Americans certainly need no reminders of the impact of a warming planet as the millions in the path of intensifying wildfires and hurricanes, droughts and rising sea levels can tell you.
But the argument has not been won on Capitol Hill and it is part of the politics game in Washington to demonise in cartoonish terms policies to tackle climate change. Who can forget Donald Trump’s fact-free rants about the “tiny little windows” which he said would be imposed by one green proposal.
The conviction of Derek Chauvin for the murder of George Floyd once again put the need for a reckoning on racial inequality high on America’s agenda.
Joe Biden spoke to Mr Floyd’s family before he was president and again after the verdict in Minneapolis, promising that some good would come out of those awful events.
The federal civil rights investigation into the Minneapolis Police Department is the first action, maybe the first of many, to address public concerns.
But, as an example, the fate of the George Floyd Justice in Policing Act, introduced last year and still mired in the political machine in Congress, is illustrative of the challenges of actually getting anything done even with nationwide pressure.
A comprehensive voting rights bill pushed by Mr Biden is similarly stalled, so too a law targeting discriminatory sentencing and probation practices, plans for a police oversight commission have been dropped.
Every day that brings another harrowing video or more protests about police interactions with the black community ups the pressure on the White House to take concrete steps.
That, activists say, will be the moment that there really will be justice for George Floyd.
Mr Biden’s White House tried hard to avoid using the word “crisis” – but the situation at the southern border has undoubtedly been exactly that.
The polls show it is the issue on which he rates poorest with American people and there is a perception, fuelled by his political opponents, that he has opened the floodgates to a surge of migrants crossing from Mexico.
The administration has struggled to accommodate and process the tens of thousands of arrivals, many of them unaccompanied children, and the entreaties to would-be migrants that the border is still closed have failed to stem the flow.
For an administration that promised to right what it alleged were the wrongs of Trump’s immigration policies it has been an uncomfortable failure.
Mr Biden has handed the job of dealing with the crisis to Vice President Harris – and her work with governments in central America is likely to determine if the border can be brought under control.
The problems have eclipsed some of Mr Biden’s delivery of promises on immigration: a bill offering a pathway to citizenship to those in the US illegally, especially children, reuniting parents and children separated at the border, stopping construction of the wall and ending the ban on travel from majority Muslim countries.

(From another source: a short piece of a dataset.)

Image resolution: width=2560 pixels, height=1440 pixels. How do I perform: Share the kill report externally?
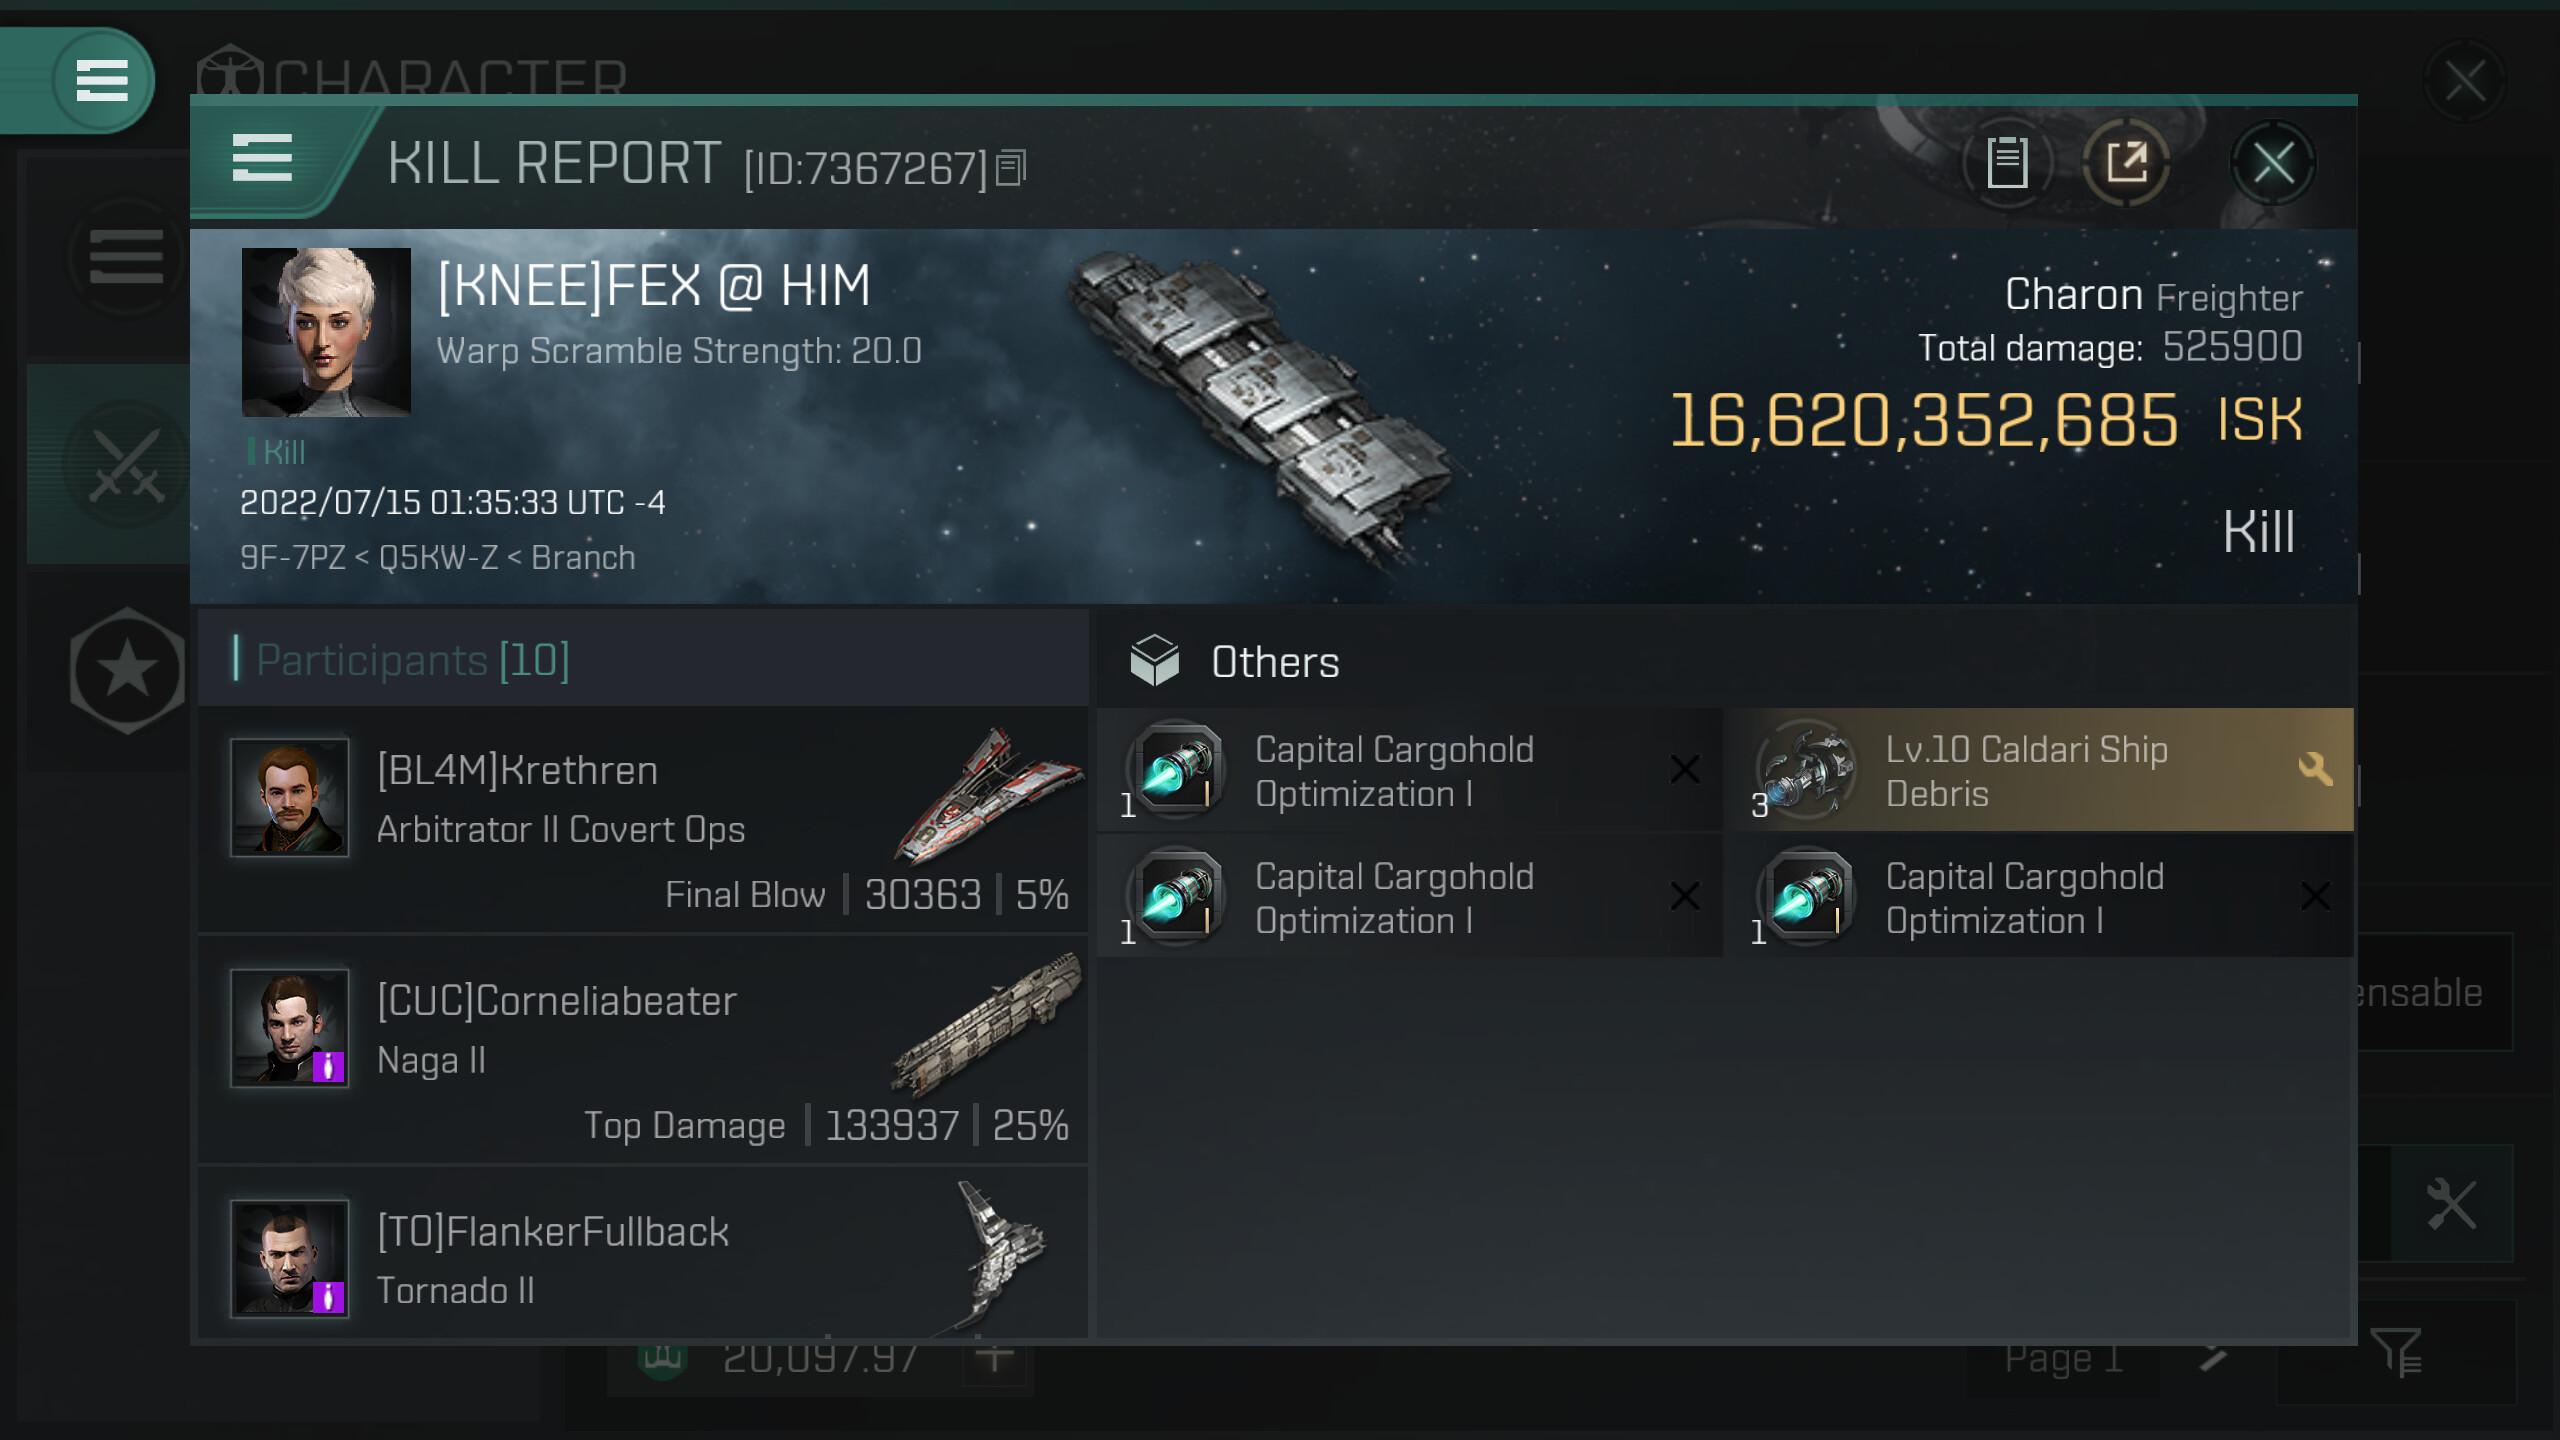[2126, 162]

Plenty more that was promised has yet to materialise and, as Donald Trump realised, there is major political capital to be made from the immigration debate.
Joe Biden’s first 100 days were always likely to be less headline-grabbing than those of his two immediate predecessors – the presidencies of Donald Trump and Barack Obama were history-making in their own, very different ways – but he knew enough about the White House before taking office to understand there are limitations.

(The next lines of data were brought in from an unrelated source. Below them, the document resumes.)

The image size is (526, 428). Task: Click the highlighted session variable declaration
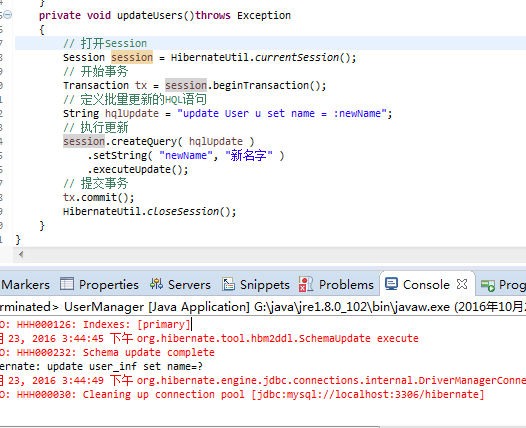click(132, 57)
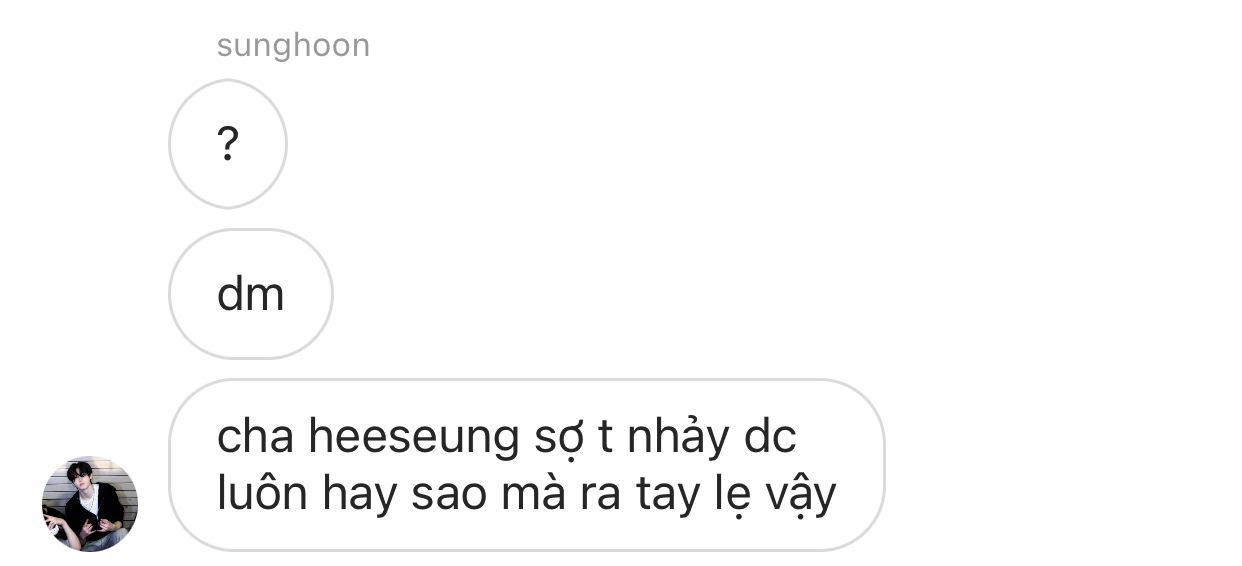This screenshot has width=1242, height=566.
Task: Open sunghoon's profile picture avatar
Action: (90, 504)
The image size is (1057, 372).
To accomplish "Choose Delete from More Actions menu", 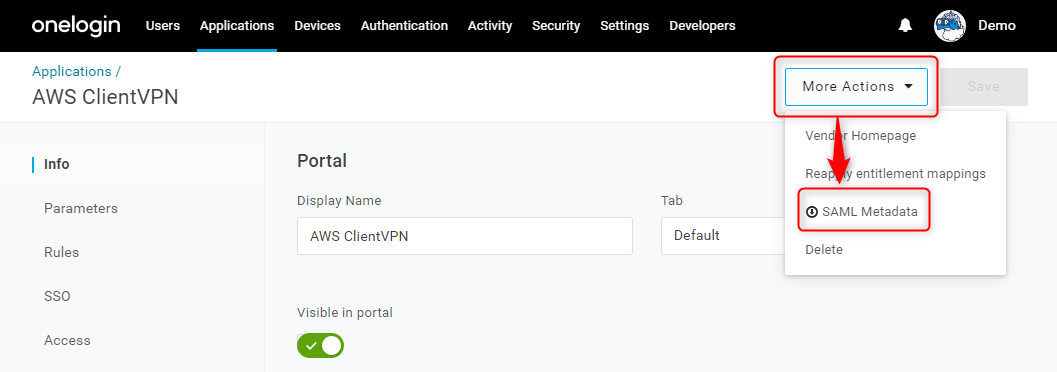I will (824, 249).
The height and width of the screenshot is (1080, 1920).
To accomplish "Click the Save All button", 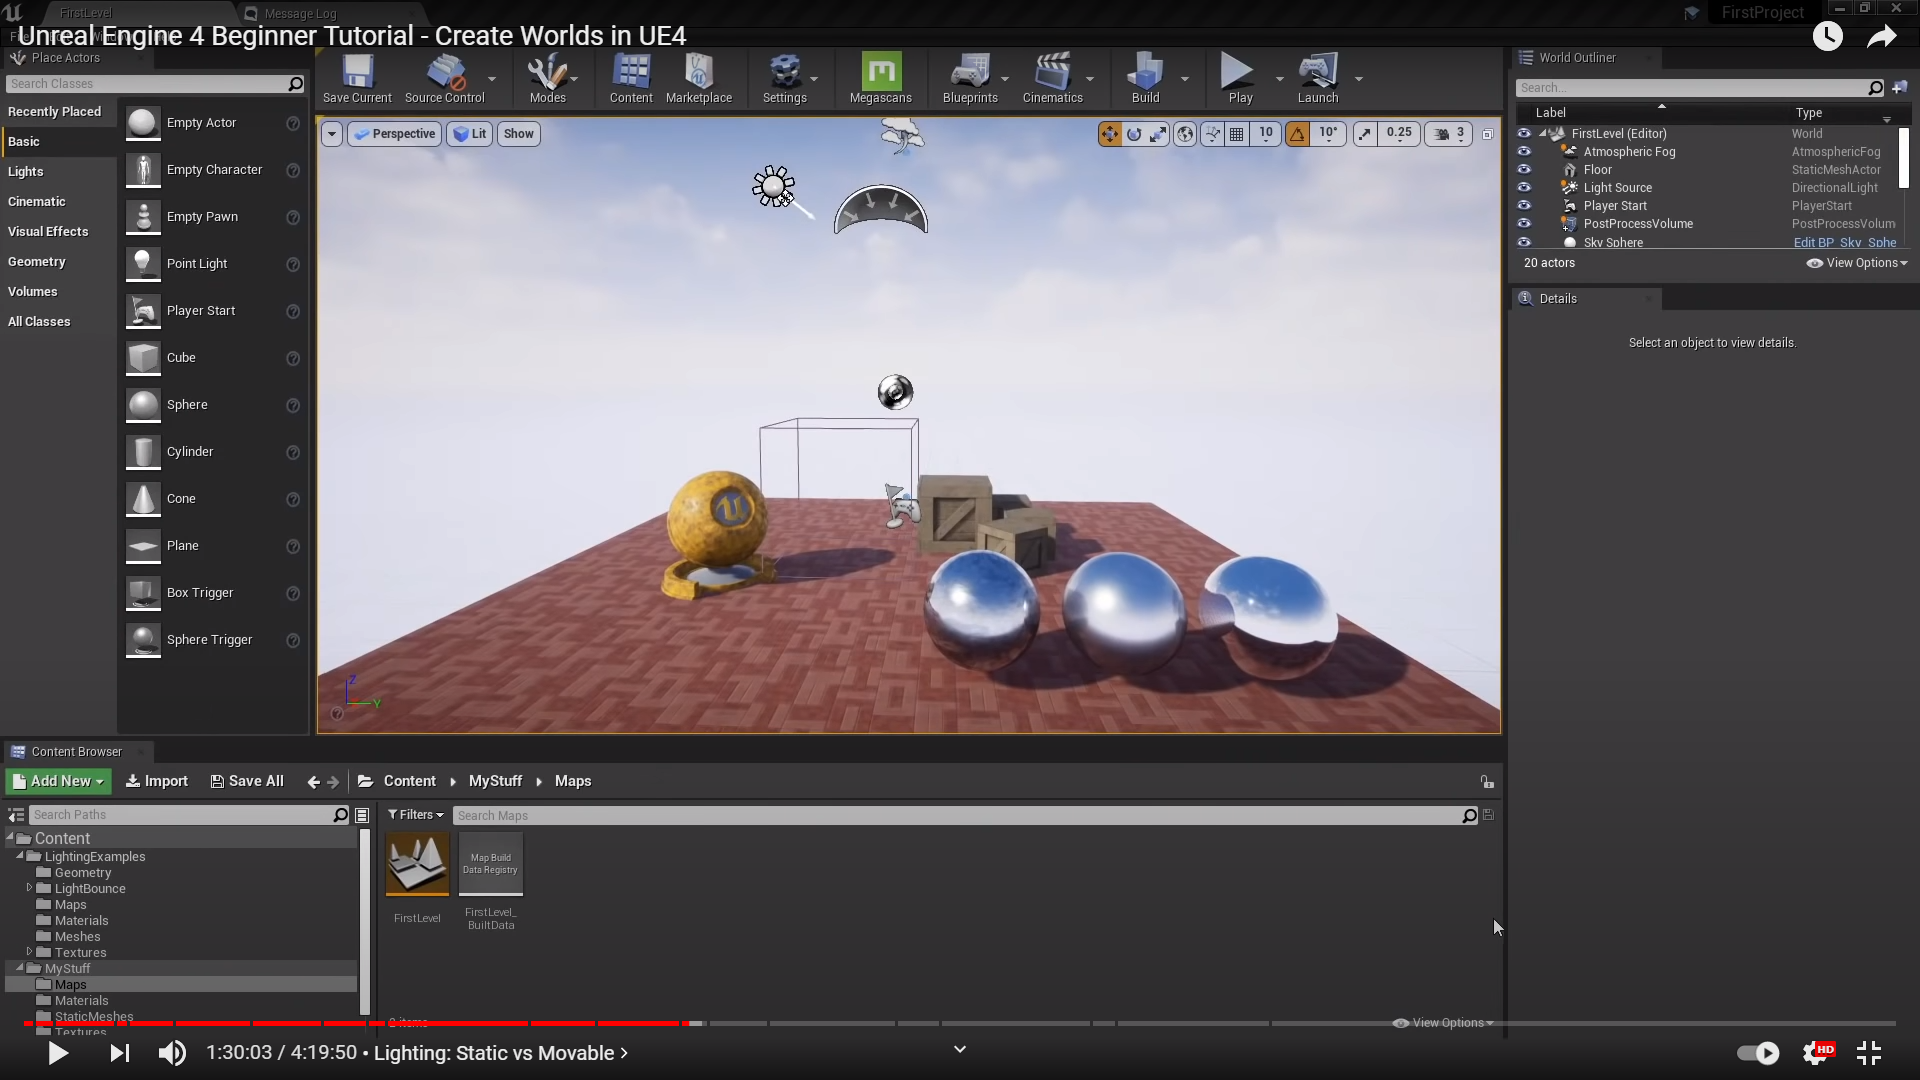I will coord(246,781).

On the international stage, Biden declared that “America is back” and scheduled the withdrawal of the remaining US troops in Afghanistan by this year’s 20th anniversary of 9/11. A multi-lateral American president should be a welcome sight for a world in turmoil.
He has made the right noises about bipartisanship at home, but faces a Republican Party wrestling with what its post-Trump future looks like, or even whether Mr Trump is actually still their future.
Those polls to mark 100 days show America just as divided as ever – 90% approval of Biden among Democrats, just 9% among Republicans – although one thing does seem to unite Americans – well, almost.
A CBS/YouGov poll found that 85% of Americans want the next four years to be “steady” or “normal”.